MAbs HF5, CD6, 4E9, and 1H5 bind different epitopes in the NA of pH1N1 virus. (A) MAb HF5 binds to native but not denatured CA/09-X179A. Data from ELISA show the binding of HF5 to purified whole virus (solid bars) but not CA/09-X179A that has been dissociated and heat denatured (hatched bars). Assay controls are labeled serum (mouse serum against CA/09 virus), 001 (rabbit MAb against CA/09 NA), and 3A2 (MAb specific to the NA of BR/07-like H1N1 virus). Shown are mean OD₄₉₀ values from two independent assays run in duplicate wells; standard deviations (SDs) are shown with error bars. (B) Binding of MAb HF5 to a panel of mutant CA/09 NAs expressed on 293T cells.
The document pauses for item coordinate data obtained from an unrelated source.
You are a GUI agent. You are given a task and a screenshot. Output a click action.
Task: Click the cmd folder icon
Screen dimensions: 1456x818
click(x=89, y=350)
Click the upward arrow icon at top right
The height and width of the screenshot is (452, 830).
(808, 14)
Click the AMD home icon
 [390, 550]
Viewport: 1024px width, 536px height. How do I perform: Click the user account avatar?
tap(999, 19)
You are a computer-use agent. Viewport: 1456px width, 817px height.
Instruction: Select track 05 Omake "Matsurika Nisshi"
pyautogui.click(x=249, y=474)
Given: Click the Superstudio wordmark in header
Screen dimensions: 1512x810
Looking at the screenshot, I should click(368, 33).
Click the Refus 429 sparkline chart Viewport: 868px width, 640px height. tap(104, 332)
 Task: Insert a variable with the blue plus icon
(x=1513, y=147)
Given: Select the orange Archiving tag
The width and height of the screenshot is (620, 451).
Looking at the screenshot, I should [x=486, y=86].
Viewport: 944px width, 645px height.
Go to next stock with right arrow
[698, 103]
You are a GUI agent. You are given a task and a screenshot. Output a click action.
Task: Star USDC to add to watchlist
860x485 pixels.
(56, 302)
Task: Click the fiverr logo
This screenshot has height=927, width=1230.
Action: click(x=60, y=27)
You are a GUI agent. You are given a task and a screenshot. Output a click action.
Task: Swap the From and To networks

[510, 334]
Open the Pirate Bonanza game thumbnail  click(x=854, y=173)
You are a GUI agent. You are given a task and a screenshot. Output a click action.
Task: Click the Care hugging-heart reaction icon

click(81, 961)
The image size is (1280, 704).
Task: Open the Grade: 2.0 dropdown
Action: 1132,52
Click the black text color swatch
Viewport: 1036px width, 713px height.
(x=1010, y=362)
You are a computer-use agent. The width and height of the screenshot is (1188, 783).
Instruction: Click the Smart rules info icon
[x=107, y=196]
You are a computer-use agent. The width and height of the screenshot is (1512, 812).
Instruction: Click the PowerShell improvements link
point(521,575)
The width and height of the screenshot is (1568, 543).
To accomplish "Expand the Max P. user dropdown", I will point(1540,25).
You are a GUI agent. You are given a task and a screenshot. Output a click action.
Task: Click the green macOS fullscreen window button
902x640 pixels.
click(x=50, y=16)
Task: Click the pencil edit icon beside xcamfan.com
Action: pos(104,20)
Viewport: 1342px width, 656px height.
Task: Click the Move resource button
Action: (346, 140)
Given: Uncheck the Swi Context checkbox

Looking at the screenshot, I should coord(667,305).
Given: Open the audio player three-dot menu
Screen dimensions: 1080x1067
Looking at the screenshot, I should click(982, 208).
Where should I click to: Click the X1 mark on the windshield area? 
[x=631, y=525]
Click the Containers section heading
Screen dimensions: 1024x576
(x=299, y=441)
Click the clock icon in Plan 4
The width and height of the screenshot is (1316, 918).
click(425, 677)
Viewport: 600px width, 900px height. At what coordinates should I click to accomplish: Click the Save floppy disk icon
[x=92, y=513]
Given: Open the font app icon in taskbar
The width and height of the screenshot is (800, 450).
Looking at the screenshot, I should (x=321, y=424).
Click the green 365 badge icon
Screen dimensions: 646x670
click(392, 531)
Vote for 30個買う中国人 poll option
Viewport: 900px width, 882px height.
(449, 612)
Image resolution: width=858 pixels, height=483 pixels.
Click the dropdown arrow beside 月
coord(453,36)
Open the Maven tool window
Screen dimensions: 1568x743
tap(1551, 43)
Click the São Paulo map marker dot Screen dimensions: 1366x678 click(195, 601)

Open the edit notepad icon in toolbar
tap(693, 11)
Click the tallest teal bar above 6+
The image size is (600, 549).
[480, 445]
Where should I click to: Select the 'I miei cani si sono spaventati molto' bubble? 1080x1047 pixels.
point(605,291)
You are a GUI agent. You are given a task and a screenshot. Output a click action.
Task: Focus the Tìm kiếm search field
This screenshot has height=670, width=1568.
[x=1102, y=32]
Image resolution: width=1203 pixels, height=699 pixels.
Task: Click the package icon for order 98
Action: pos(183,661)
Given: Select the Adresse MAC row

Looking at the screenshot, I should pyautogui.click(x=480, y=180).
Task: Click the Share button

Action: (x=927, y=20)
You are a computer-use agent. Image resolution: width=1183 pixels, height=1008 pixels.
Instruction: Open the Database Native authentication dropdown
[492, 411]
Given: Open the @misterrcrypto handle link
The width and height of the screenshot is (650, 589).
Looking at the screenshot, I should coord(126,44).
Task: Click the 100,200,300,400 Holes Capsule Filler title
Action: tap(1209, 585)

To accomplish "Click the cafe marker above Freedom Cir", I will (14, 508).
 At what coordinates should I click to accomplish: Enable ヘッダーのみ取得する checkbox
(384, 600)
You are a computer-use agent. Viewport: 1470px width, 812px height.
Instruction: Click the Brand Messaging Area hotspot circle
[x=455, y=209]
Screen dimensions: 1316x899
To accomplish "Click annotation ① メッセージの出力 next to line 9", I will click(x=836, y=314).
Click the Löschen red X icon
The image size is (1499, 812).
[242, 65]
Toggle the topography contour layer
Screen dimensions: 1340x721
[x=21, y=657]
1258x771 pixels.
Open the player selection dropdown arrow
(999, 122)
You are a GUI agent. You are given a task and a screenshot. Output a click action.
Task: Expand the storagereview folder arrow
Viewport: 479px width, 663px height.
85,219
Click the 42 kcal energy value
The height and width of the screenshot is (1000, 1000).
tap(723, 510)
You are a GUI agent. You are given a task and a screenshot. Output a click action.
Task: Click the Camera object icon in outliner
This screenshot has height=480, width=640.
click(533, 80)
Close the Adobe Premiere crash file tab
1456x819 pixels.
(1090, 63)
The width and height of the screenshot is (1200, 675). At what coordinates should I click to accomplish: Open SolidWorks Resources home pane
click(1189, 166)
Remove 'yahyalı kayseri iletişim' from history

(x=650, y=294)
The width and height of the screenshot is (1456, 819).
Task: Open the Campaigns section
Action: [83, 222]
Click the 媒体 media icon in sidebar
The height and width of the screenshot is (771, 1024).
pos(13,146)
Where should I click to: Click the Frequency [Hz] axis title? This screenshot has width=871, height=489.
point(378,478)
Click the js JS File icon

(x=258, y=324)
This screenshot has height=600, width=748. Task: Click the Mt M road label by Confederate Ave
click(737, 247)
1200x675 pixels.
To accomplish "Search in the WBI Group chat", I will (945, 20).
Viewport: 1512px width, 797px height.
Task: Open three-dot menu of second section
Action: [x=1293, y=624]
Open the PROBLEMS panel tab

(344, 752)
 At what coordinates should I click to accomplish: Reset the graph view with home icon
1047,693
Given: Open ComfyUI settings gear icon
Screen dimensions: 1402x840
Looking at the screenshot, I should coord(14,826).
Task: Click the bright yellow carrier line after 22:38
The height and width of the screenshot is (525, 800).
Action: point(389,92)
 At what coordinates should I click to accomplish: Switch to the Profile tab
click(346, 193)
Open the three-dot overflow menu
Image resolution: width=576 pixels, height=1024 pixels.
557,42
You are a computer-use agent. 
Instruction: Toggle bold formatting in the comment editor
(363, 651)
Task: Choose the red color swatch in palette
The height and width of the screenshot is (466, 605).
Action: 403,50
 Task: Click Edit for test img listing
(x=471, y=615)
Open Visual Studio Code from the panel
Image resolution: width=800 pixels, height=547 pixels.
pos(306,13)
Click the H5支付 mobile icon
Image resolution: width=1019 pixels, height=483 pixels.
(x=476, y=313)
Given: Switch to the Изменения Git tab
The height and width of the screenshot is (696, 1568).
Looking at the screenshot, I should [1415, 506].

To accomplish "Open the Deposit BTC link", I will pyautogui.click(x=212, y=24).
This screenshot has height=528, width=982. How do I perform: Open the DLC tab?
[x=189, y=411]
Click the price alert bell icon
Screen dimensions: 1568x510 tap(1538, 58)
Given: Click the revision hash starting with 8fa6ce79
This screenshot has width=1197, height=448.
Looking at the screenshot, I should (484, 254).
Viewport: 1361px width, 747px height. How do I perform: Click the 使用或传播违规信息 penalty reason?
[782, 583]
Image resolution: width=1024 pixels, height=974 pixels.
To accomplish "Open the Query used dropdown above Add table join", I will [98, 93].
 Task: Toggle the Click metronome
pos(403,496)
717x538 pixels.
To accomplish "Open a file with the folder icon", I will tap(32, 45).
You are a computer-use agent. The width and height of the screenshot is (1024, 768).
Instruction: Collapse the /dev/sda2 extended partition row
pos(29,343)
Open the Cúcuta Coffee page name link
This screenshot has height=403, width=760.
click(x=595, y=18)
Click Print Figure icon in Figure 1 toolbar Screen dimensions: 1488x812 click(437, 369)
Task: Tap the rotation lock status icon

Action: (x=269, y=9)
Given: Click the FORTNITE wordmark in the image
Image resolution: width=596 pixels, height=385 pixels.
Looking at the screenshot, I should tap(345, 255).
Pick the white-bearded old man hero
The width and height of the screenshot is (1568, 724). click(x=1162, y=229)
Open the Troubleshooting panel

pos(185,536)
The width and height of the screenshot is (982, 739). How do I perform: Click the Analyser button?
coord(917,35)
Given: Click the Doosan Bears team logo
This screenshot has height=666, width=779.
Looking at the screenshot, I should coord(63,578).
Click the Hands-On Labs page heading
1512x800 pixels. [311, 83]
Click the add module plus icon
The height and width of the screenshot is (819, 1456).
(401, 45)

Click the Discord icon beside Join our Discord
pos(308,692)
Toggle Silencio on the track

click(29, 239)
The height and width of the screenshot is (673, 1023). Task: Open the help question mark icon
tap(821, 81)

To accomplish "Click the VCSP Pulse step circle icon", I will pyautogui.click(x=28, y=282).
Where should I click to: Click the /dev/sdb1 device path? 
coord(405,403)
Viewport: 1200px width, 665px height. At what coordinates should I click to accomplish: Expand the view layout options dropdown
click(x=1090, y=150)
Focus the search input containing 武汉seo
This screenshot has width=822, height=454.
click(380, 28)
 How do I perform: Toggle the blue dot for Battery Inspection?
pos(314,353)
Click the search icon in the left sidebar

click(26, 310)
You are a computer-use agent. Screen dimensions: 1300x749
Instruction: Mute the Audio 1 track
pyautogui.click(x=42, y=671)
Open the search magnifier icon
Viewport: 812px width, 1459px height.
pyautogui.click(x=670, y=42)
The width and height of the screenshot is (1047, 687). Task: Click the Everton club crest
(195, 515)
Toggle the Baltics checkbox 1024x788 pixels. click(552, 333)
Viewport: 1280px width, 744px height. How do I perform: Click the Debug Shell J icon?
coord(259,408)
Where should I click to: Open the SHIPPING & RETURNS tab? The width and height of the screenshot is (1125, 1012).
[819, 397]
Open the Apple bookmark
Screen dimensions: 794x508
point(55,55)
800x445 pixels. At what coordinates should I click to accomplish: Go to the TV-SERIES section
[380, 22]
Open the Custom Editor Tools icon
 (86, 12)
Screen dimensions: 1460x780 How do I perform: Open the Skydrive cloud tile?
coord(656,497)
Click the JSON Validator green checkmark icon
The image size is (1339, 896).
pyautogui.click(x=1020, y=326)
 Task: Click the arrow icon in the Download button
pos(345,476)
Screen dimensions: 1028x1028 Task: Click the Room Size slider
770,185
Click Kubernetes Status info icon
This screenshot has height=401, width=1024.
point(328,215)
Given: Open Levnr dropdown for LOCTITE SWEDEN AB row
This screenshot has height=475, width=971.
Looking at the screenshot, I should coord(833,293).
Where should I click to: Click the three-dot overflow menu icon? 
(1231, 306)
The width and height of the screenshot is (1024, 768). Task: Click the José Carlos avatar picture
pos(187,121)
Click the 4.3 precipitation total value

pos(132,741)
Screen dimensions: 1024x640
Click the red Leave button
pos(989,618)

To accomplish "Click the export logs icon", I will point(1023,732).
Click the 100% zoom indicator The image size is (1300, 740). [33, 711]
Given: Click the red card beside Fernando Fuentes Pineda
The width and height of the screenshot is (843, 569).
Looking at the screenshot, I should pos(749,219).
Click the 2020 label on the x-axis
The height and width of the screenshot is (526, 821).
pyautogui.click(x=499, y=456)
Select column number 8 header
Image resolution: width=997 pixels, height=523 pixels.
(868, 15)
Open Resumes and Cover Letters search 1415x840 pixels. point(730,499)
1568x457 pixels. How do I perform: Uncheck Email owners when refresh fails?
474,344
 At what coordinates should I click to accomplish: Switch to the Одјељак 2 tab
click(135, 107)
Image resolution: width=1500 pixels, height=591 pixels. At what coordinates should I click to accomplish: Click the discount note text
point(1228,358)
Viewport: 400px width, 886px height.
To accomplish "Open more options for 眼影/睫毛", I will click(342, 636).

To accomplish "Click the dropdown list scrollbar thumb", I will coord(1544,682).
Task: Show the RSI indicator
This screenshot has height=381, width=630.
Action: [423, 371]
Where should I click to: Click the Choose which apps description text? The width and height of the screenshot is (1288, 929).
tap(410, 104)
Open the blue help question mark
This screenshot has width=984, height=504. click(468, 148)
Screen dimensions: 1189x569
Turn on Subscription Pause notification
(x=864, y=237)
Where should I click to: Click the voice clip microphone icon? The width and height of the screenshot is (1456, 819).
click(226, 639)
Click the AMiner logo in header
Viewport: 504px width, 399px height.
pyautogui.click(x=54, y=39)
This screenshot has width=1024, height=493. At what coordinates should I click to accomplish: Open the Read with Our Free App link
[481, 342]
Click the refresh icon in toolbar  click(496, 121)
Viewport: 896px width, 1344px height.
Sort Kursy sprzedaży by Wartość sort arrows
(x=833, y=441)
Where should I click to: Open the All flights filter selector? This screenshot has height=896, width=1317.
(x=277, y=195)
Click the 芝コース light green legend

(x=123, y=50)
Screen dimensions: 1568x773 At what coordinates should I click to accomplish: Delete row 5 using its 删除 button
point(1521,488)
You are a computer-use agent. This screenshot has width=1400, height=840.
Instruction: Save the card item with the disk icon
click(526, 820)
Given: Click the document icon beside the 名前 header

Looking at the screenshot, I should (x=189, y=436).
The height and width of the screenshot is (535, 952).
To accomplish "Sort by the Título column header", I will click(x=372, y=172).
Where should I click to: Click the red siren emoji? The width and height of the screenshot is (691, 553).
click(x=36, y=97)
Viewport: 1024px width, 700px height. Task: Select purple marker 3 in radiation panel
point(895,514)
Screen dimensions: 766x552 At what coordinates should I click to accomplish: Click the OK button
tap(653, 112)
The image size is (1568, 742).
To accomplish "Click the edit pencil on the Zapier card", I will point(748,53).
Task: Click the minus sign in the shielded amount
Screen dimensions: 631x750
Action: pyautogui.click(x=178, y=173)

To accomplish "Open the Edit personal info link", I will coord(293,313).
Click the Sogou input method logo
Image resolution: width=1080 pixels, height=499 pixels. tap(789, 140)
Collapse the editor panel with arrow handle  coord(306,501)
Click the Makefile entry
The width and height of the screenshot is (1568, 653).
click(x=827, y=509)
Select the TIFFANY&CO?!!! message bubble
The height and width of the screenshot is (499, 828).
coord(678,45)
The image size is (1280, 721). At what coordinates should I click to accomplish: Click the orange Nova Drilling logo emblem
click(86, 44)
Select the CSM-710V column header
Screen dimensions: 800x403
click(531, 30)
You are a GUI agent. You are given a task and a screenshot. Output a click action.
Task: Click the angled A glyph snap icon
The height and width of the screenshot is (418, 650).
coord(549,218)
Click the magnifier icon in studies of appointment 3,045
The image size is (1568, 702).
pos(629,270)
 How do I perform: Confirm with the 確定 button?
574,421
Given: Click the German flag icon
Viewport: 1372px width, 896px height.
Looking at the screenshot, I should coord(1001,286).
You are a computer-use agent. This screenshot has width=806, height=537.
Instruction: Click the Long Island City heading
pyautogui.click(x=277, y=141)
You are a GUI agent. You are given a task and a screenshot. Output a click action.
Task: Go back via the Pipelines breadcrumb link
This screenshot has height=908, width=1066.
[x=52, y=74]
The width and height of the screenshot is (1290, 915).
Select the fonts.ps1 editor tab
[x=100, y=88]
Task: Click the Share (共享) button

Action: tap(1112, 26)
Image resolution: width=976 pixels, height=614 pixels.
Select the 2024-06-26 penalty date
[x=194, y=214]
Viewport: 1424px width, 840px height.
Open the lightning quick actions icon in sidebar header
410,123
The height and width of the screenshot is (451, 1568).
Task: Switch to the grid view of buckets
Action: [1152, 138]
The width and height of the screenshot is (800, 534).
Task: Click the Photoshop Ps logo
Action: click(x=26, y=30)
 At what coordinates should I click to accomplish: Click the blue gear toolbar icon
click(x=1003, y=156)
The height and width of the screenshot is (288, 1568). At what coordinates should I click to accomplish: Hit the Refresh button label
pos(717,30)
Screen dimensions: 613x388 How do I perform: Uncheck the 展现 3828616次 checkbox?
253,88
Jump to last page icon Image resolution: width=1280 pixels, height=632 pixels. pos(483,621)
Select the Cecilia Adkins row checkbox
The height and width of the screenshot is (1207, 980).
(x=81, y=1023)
The binding was measured by a cell-based ELISA, with the signals being normalized to those obtained with mouse serum against CA/09, which are therefore expressed as relative binding. Shown are the data from two independent assays run in duplicate wells. (C) A model that depicts the residues in an NA dimer (Protein Data Bank accession number 3NSS) that are critical for the binding of MAbs HF5 (red), CD6 (magenta), as well as 4E9 and 1H5 (blue). The remaining 27 residues within the CD6 epitope (Protein Data Bank accession number 4QNP) are highlighted in green. The image was generated with PyMOL software (Delano Scientific). (D) The same model in panel C shown from a different view.